Wednesday, June 8, 2011

Thoughts

The Fed chairman cools expectations, and JPMorgan's Dimon raises some questions.

The bearded one made four major points:

1. The soft patch currently being experienced is mostly a byproduct of an increase in the price of oil, weather and the Japanese nuclear accident and tsunami.

2. Second-half 2011 economic growth will likely rebound to a moderate rate of increase.

3. Commodity price inflation will likely abate.

4. The Fed will maintain its policy of accommodation.

While the above provideed no surprise, the Fed chairman was clearly more negative in his assessment of the economy (citing the fiscal drag and a loss of momentum in job growth). With more market participants now seeing a self-sustaining soft patch rather than a self-sustaining recovery, it should not be surprising that a slightly negative immediate market response occurred.

JPMorgan's Jamie Dimon, in a long soliloquy, essentially voiced concerns that the intervention by the government during and after the crisis had a good outcome but might be now derailing confidence by interfering with the recovery.

Dimon's question will get a lot of press overnight.

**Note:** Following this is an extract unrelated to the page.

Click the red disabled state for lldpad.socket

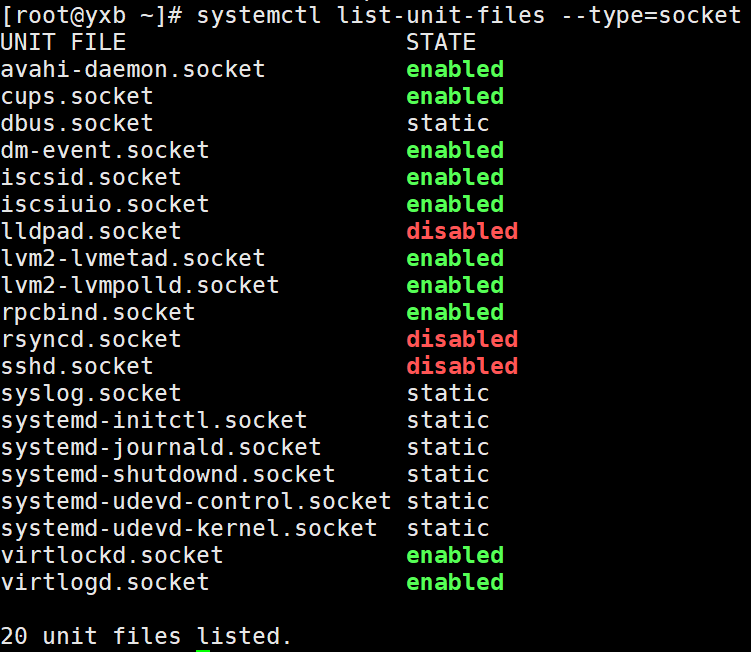pos(462,231)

April consumer credit growth came in better than expected, rising by $6.25 billion.



For the traders, the market has been so bad and acts so poorly that it can probably be traded on the long side.



Run, don't walk, to read Andrew Ross Sorkin's analysis in the New York Times of the fine print of GS' testimony.



Meredith Whitney doubled down on her negative municipal call/warning that the worst is yet to come in that market.